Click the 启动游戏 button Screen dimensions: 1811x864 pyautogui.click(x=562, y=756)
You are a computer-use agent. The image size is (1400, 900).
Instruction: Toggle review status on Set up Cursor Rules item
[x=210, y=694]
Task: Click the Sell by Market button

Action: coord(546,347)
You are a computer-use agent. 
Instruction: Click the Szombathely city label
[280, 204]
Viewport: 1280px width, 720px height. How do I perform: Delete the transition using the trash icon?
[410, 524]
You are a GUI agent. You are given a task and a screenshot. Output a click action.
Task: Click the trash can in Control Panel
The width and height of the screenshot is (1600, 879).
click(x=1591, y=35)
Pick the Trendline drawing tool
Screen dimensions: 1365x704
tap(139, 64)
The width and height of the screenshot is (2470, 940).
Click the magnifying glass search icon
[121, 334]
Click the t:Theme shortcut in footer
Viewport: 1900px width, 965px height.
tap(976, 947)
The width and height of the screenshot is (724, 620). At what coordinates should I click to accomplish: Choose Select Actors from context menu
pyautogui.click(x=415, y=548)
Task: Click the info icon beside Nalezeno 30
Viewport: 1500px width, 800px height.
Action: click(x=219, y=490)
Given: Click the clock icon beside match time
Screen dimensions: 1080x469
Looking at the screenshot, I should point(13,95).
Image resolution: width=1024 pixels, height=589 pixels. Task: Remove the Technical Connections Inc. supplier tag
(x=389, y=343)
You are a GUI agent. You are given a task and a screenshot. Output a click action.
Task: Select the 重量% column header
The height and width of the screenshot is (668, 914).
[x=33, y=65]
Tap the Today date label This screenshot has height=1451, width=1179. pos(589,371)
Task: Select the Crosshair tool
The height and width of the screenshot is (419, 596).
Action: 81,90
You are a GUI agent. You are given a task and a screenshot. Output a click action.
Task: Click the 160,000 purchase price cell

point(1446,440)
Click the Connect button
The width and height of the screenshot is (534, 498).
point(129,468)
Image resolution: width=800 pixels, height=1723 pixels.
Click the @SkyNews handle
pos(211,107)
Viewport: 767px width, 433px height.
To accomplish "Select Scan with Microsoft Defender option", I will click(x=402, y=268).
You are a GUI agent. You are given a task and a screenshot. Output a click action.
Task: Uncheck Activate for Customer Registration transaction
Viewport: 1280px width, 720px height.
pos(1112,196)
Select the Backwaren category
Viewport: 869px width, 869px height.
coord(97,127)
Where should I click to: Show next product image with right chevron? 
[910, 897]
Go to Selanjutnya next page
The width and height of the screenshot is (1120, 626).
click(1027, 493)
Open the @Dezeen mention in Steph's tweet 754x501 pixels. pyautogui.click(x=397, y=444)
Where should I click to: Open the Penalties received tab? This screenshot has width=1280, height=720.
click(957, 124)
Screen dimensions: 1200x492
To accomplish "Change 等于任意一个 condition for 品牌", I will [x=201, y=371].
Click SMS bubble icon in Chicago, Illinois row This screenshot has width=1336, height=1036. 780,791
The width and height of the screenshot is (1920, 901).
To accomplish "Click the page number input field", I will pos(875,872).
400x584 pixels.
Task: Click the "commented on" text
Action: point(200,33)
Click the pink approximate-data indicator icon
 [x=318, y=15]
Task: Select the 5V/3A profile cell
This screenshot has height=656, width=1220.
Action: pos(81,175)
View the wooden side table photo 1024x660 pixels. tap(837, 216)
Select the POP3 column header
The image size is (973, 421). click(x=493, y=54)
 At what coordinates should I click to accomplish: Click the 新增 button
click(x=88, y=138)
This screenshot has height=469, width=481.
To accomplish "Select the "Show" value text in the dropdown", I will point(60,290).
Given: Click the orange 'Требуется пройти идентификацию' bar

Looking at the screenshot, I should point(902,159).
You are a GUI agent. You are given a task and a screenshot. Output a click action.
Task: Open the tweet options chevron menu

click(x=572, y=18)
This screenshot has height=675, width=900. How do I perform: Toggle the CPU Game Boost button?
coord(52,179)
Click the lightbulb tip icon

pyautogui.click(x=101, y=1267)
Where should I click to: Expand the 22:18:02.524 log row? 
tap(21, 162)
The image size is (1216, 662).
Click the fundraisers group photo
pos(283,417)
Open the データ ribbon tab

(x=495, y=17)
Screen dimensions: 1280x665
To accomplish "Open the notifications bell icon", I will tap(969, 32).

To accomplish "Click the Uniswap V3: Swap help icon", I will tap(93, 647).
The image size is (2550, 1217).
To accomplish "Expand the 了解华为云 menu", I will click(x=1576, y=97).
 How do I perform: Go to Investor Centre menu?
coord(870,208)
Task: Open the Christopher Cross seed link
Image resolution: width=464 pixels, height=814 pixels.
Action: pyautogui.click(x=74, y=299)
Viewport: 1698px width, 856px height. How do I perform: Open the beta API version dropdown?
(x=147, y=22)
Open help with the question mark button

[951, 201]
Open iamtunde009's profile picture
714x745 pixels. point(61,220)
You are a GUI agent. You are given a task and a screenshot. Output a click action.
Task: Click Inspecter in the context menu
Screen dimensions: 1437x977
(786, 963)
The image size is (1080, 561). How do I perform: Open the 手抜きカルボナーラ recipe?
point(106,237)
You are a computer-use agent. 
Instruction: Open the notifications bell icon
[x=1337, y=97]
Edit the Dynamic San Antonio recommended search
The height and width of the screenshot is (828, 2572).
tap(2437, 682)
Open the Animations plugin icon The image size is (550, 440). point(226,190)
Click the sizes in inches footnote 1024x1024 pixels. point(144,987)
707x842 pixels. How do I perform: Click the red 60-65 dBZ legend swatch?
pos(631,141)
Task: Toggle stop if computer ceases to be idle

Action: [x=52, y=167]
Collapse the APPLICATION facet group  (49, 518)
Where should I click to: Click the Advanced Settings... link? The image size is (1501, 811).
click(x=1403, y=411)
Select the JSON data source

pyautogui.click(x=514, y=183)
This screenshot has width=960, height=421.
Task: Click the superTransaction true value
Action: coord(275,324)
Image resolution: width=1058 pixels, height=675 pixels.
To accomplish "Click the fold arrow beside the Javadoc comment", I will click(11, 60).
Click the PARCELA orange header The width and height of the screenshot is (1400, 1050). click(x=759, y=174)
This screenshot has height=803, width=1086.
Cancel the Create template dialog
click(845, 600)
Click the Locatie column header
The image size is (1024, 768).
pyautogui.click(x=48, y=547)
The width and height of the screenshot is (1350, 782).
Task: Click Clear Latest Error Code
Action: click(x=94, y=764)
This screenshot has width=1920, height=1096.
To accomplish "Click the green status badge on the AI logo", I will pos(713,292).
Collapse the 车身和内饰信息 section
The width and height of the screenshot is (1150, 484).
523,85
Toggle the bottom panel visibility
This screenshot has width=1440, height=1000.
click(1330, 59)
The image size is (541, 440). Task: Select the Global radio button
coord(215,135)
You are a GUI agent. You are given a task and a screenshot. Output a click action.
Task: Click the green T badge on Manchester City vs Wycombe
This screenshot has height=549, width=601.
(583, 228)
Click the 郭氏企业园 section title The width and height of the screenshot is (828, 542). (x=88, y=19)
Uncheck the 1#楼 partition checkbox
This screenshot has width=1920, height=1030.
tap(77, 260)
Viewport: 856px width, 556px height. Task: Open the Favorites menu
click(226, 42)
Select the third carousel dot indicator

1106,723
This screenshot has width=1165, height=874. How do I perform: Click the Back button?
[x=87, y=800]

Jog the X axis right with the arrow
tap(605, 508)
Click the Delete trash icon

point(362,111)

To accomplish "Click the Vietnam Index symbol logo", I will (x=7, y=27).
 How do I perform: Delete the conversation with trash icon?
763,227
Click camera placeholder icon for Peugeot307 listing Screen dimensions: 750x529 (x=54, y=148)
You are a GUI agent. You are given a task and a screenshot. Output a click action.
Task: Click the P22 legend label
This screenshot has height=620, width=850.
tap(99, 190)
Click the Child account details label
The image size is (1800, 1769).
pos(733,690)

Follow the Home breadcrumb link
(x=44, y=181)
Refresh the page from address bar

* * * * * * * * *

TRY IT: Pull every line with "beside" from the records.

TASK SOLUTION:
Task: Click the info icon beside Nalezeno 30
Given: Click the clock icon beside match time
To accomplish "Click the fold arrow beside the Javadoc comment", I will click(11, 60).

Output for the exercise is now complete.